Ah well, he sounds like a brat then!

OnTheBottomWithAWomansWeekly · 20/12/2013 12:01

I think you are right not to give in to the strop.

DDis 17 and this year has asked for a couple of dresses for pre Christmas social outings, which I've bought, paid for and she has already worn one of them.

I'll still be doing a stocking for Christmas morning - but the difference to your SS is that she won't expect it, will be very grateful, and wouldn't dream of stropping about not getting anything ahead of time (not being smug here - she'll make a liar out of me at some stage I bet!)

If she stropped, everything would be going back to the shop.

I would explain to him that you would have been putting together a £5 stocking for him IF he had been well behaved, but that due to his atrocious tantrum he's getting nothing now. And I'd remind him (loudly, and several times) that he has already had £450 worth of presents, from both of you, and that as your 5 yr old has only had X worth of toys, it would be much fairer if he returned some of his clothes to you, so that you can ensure the presents are of the same value. (bet he shuts up quickly if he realises his argument about amounts of presents is going to backfire!)

sapfu · 20/12/2013 12:03

Good lord what a brat he's being!

When he next allows you to speak to him, tell him that you and his dad have had a think and under no circs will he again get Christmas presents at any other time than Christmas day. And be bloody grateful for it. So when next year he brings up the season ticket, you can remind him of the Great Christmas Huff of '13, and that he can kindly sod off.

Wilberforce2 · 20/12/2013 12:12

I love the "Great Christmas Huff of '13" and it will forever be known as that from now on!

DH has already said he won't be getting advance presents from now on and is going to tell him tonight that he best get a job and start saving for his next season ticket!

He just came in from 6th Form ignored me and went straight up the stairs!

OP posts:
hoppingmad · 20/12/2013 12:15

Don't give in. He's had £450 spent on him and he is bound to get plenty at his mum's. he is being incredibly spoilt.

If he asks for early presents next year then just say no - tell him that you don't want a repeat of last years tantrums so he will have to wait for Christmas

I don't know whether to be shocked or impressed by his brass neck though!

hoppingmad · 20/12/2013 12:16

X post, sorry

Breadkneadslove · 20/12/2013 12:18

Sounds like a typical teenage strop and I wouldn't stress about.
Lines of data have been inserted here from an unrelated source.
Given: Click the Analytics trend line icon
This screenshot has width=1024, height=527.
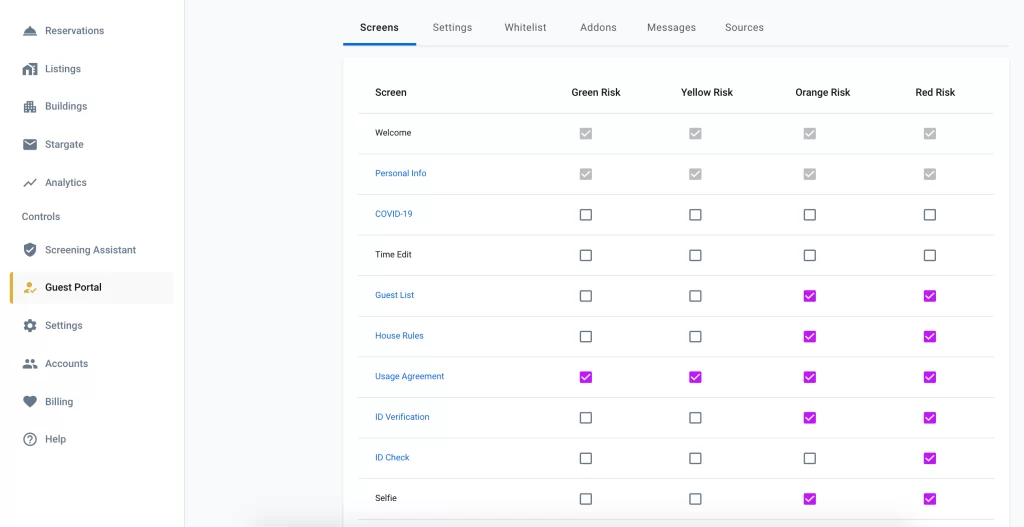Looking at the screenshot, I should coord(30,183).
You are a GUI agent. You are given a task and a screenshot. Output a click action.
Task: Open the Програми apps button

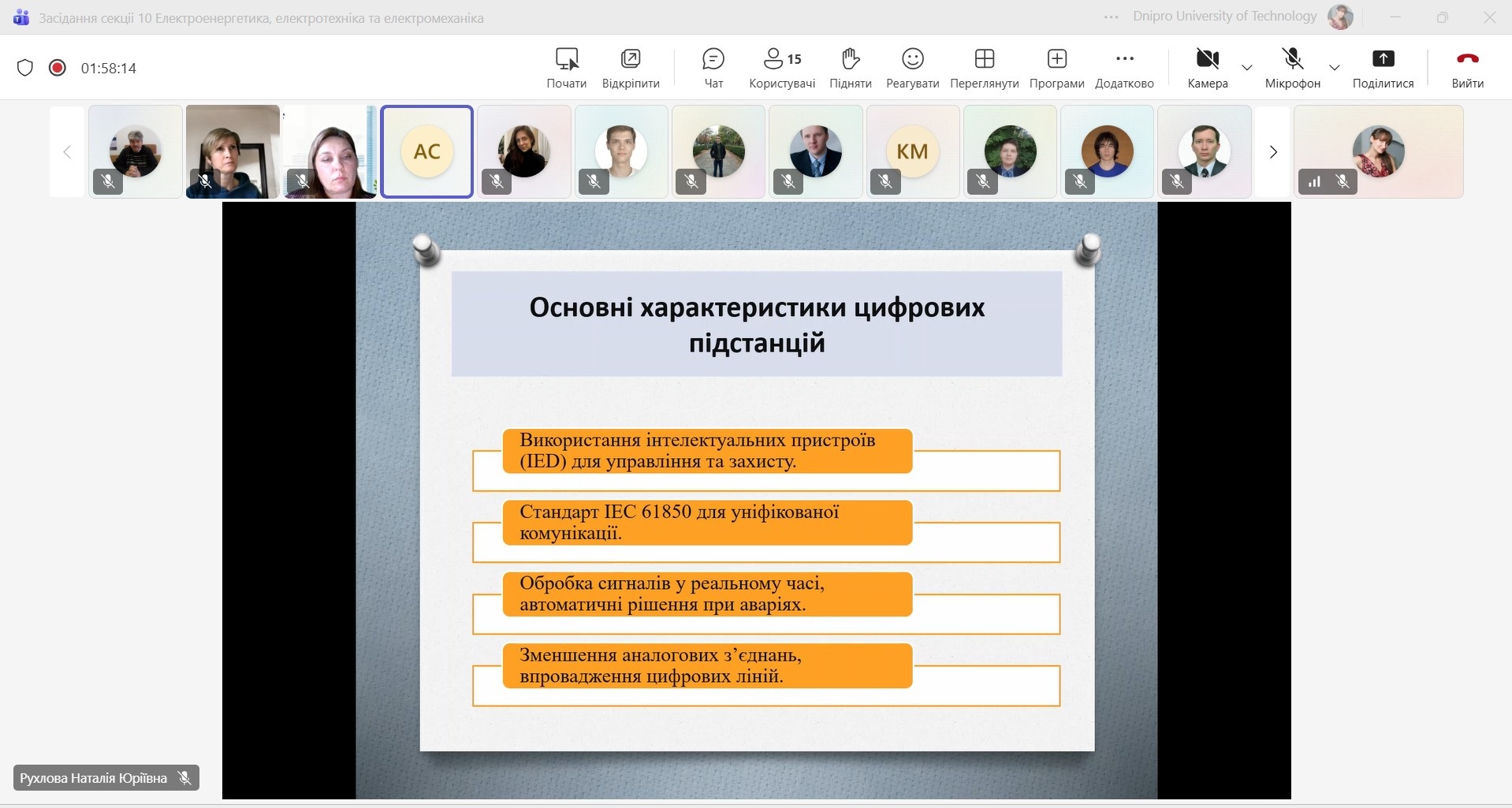pos(1056,68)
I think the idea of a couple of stocking filler gifts would be good so that when you have your family Christmas time he he has a little something to open.
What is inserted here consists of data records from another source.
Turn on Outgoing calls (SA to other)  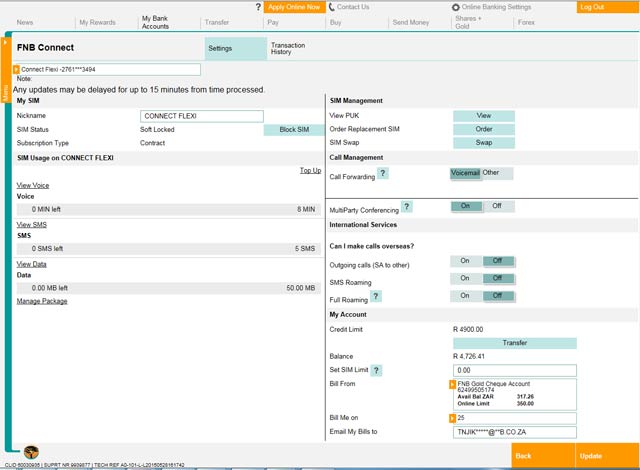(465, 261)
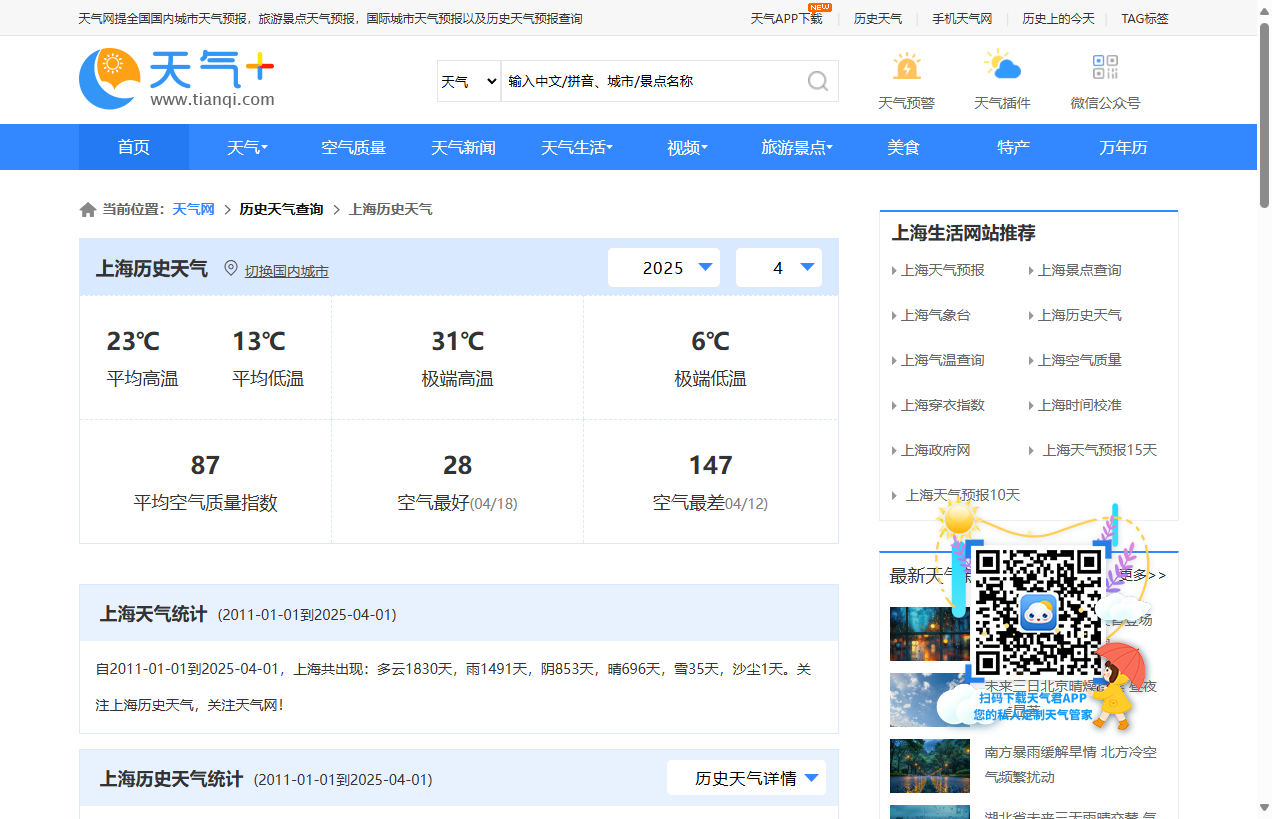Click the 更多>> link in the news section

pos(1147,575)
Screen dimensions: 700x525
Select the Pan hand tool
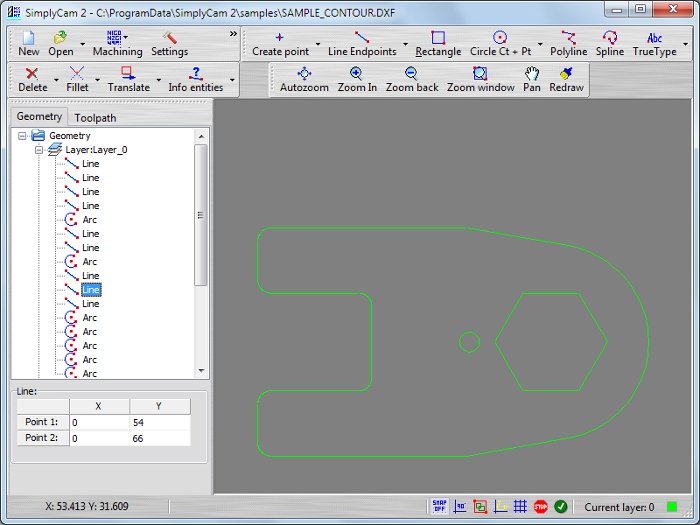point(532,80)
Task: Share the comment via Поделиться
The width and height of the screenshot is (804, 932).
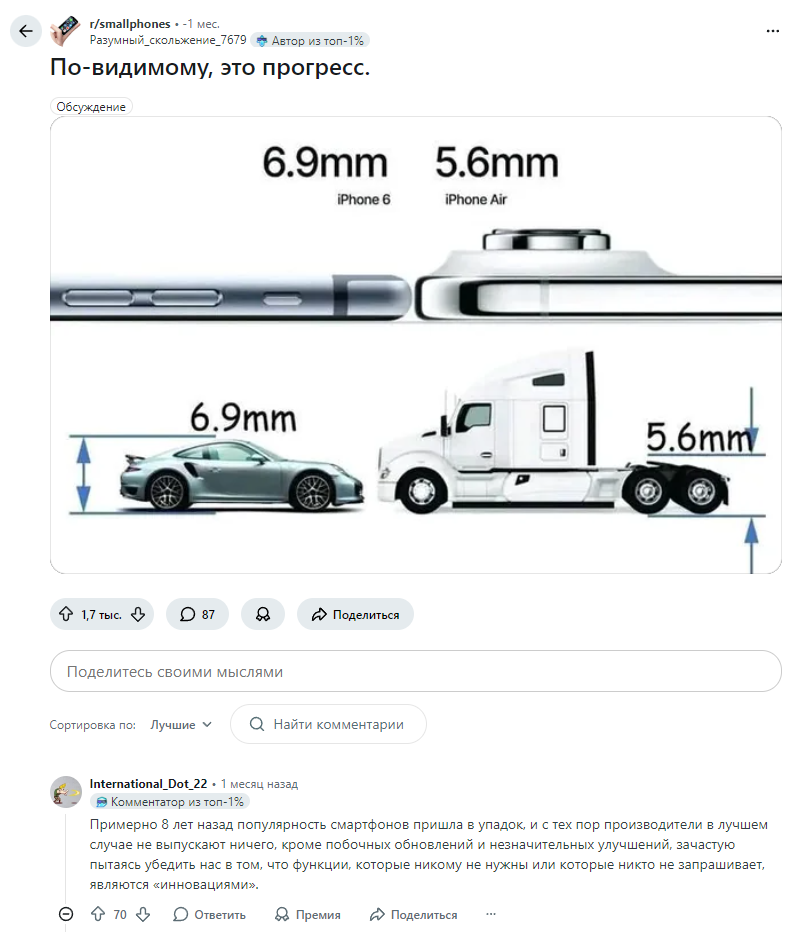Action: coord(413,914)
It may also be his way of checking out your feelings towards him, he has bought you a present and in doing so is expressing that you mean something to him and maybe it would be good to separate yourself from being a couple / dad's wife to being Wilber who has her own loving caring relationship with he Dss. Does this make sense? Hope so...

Maybe a cd of music that you know he likes, so you can say I specifically chose this for you because.... I would keep the cost low so that he understands the value of the gifts he has already had and as a cheeky wee aside I would buy him a baby's dummy, from you, with a gift tag that says 'for the next time you have a strop!' Followed by a big hug...

ENormaSnob · 20/12/2013 12:19

What a brat.

Breadkneadslove · 20/12/2013 12:19

Should read 'her' DSS

hoppingmad · 20/12/2013 12:27

But why should he expect a separate present from the op? I don't know any couples who buy separate gifts for one person. At Christmas I receive a gift from my df and dsm but I buy them one each which is from all the family. That's normal surely?

SpecialAgentFreyPie · 20/12/2013 12:53

He doesn't expect a separate present from OP because she's his SM and she means oh so much to him.

Separate present = extra present for him.

That's why he cracked it. I'm both disgusted and admiring his intelligence greed wise.

HermioneWeasley · 20/12/2013 13:12

YANBU

Outrageous behaviour. Of course the presents from you are joint gifts.